My Very First Mother Goose and Here Comes Mother Goose both by Rosemary Wells
The Original Mother Goose by Blanche Fisher Wright
Read-Aloud Rhymes for the Very Young by Jack Prelutsky
Tomie dePaola’s Mother Goose by Tomie dePaola

53. The Good, the Bad, and the Ugly

The Good:

    Kitchen countertop and sink laid out on paper and ordered  √
    Dishwasher ordered and ready for pickup at Sears  √
    Black and white VCT flooring tile ordered  √
    Old linoleum and tar paper scraped off the kitchen floor  √
    Sliding glass door frame and surrounding wall demoed   √
    French doors framed in  √
    The kitchen subfloor discovered to be 5/4″ thick. √
    Subway tile for behind sink purchased and waiting  √
    Two new electrical outlets installed (ahead of schedule)  √
    A renovation calendar with projects clearly scheduled  √
    A yellow bedroom that will soon have to be renamed the White Bedroom  √

Oh my! There is so much good progress, I hardly want to show you the bad and the ugly.

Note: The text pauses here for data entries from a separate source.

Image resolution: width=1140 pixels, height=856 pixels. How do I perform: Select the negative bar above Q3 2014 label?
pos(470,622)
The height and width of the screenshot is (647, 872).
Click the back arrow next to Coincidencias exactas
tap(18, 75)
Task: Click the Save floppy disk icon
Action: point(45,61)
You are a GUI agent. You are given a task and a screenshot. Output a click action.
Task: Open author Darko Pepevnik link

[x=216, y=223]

But for the sake of truth in blogdom, I will.

The Bad:

    It was really hard work taking up the linoleum. I might have whined several times. Our backs and our knees reminded us that we are OLD…
    I don’t understand why 18″ dishwashers are more expensive than 24″ dishwashers. Less parts, smaller = bigger price. Totally unfair!
    We found another mummified mouse — this one was under the refrigerator when we moved it to pull up the tile. (At least they all have been dead a long time…)
    When Mr. H. C. was taking up the tile under the refrigerator, he discovered the floor had been patched there because of termite damage. (But see Good list above — the reason it didn’t cave in was the solid five-quarters subfloor.)
    The kitchen is now shrouded in plastic drop cloths and sheets while the work gets messy, dusty, and serious. Which means I have just a small temporary kitchen in the living room.

Which leads us to … The Ugly:

Which means this is what we get to have for dinner most nights:

Domino's and Black & Tans

Domino’s and Black & Tans

Wait! Is that good? Or bad? I’m not sure… But we certainly are glad to be making good progress finally. Bad knees, aching backs, sore muscles, and the ugly of it all.